Teva CEO exits in ongoing crisis of confidence at drugmaker
By Tova Cohen and Steven Scheer
TEL AVIV (Reuters) - Teva Pharmaceutical Industries (TEVA.TA: Quote) was left without a permanent chief executive on Tuesday after Erez Vigodman stepped down, leaving new management to restore confidence in the world's biggest generic drugmaker after a series of missteps.
A string of costly acquisitions, along with delayed drug launches, have sent Teva shares plummeting and led to calls for management and structural changes, including a possible split into separate generic and branded medicine units.

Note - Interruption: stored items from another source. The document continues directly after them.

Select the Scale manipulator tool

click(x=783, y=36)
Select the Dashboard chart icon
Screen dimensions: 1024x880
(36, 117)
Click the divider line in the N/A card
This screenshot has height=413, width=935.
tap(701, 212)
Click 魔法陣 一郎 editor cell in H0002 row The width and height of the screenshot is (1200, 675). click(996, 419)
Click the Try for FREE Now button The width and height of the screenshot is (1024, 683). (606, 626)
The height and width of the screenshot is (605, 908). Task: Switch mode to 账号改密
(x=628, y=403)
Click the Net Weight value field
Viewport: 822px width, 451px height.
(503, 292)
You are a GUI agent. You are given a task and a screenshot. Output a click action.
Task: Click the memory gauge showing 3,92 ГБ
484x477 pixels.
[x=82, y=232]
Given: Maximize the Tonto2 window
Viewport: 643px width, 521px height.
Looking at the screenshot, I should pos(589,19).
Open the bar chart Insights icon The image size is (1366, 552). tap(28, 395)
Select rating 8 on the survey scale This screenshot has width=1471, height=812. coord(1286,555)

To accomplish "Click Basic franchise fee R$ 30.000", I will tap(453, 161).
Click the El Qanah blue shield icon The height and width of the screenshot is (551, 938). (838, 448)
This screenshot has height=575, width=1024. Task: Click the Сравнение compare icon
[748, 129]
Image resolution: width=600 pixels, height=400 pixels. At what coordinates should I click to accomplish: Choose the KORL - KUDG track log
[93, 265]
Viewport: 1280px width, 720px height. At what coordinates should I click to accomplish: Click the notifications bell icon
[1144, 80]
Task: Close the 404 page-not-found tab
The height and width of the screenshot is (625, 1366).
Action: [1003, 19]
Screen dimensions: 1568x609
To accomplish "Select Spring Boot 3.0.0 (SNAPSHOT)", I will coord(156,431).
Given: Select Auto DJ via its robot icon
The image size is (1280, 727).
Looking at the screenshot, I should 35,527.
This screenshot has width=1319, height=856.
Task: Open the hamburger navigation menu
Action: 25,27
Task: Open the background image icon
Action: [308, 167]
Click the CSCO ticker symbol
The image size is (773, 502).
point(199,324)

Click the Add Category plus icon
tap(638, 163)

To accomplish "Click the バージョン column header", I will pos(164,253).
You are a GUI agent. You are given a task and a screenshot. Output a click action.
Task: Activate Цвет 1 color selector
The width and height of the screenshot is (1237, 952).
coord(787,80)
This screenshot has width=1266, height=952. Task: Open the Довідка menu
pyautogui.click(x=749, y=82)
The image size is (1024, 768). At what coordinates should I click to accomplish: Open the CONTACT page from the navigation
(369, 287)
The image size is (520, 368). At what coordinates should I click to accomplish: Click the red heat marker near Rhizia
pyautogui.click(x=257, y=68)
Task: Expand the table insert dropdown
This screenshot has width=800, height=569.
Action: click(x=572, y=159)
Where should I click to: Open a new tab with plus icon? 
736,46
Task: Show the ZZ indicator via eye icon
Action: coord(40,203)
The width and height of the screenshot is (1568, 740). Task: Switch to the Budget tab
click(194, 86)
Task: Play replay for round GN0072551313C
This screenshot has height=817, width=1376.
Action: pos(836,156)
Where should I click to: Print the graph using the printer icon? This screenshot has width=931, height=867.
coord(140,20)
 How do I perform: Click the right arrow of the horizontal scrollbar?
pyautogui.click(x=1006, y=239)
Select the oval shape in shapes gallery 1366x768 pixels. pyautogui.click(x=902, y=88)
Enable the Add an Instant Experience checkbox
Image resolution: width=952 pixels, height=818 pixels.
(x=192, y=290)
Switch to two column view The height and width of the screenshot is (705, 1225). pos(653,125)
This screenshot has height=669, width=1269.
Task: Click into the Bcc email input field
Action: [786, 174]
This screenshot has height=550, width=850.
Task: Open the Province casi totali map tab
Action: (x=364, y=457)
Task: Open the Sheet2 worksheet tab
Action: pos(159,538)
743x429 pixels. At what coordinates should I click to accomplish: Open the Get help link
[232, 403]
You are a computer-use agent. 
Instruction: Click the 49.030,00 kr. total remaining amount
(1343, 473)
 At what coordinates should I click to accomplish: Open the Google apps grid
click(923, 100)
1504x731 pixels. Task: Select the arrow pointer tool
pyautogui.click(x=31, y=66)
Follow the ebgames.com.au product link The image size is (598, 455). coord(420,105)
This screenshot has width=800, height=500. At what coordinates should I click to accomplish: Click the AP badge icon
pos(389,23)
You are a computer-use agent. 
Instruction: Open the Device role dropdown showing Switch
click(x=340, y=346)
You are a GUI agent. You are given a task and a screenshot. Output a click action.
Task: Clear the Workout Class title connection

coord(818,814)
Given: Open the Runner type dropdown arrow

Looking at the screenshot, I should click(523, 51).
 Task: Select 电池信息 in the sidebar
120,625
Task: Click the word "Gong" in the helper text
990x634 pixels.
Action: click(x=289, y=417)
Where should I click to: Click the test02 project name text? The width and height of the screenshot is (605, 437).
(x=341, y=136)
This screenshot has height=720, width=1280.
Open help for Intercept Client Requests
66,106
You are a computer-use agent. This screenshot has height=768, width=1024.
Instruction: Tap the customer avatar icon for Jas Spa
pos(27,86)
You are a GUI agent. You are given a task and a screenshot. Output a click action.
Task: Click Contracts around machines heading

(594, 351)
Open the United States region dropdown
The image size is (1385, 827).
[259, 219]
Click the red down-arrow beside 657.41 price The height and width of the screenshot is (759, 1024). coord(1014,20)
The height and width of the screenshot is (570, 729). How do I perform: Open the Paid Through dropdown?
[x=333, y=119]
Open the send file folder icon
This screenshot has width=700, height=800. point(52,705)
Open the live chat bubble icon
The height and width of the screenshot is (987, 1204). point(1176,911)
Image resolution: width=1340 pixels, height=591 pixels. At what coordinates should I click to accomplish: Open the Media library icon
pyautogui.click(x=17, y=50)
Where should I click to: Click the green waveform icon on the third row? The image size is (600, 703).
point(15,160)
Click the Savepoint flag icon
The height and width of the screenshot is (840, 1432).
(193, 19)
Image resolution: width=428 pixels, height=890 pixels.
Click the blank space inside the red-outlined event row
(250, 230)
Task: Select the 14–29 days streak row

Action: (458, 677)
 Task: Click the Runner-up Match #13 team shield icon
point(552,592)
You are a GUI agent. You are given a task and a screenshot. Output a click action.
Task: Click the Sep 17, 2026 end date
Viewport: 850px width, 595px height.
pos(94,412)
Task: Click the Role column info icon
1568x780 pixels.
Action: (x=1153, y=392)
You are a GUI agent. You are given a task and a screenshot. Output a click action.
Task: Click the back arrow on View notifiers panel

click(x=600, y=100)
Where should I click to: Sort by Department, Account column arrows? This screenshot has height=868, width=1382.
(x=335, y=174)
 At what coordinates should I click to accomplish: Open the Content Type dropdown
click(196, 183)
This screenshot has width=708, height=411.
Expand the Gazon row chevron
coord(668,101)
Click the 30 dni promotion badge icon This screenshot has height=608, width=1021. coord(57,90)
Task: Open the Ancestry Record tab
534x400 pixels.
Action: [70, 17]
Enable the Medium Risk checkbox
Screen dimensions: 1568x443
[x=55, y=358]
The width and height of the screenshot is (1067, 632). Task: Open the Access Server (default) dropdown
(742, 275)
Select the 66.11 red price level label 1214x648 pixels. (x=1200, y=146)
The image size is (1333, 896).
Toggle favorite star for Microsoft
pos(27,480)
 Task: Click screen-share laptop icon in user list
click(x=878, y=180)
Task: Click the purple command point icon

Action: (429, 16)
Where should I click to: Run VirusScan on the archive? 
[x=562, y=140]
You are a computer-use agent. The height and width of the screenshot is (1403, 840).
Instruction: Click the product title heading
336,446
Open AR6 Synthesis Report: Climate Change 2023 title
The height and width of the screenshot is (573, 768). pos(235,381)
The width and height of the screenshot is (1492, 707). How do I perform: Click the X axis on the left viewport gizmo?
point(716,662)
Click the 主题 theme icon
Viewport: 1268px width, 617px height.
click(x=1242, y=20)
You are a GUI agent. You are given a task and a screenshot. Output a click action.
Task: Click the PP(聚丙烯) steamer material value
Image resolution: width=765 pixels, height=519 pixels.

Teva, Israel's largest company, said late on Monday that Vigodman was departing immediately and would be replaced on an interim basis by Chairman Yitzhak Peterburg.
Investors say Teva, which faces pricing pressure in its core generics business and recently lost patent protection on its key branded drug Copaxone for multiple sclerosis, must choose a new CEO with extensive pharmaceutical experience.
The new boss needs to set a clear strategy, said Eldad Tamir, head of investment house Tamir Fishman, whose funds have cut their holdings in Teva by 90 percent in the past two years.
"Is it the biggest generics company or is there an understanding that generics is hitting a glass ceiling and it should do other stuff such as investing more in branded drugs?" he told Reuters.
Teva's bad run continued on Tuesday, when the company said it was being investigated in Israel over the same issues that led to a $519 million U.S. bribery settlement in December over criminal and civil allegations that it bribed overseas officials to gain business.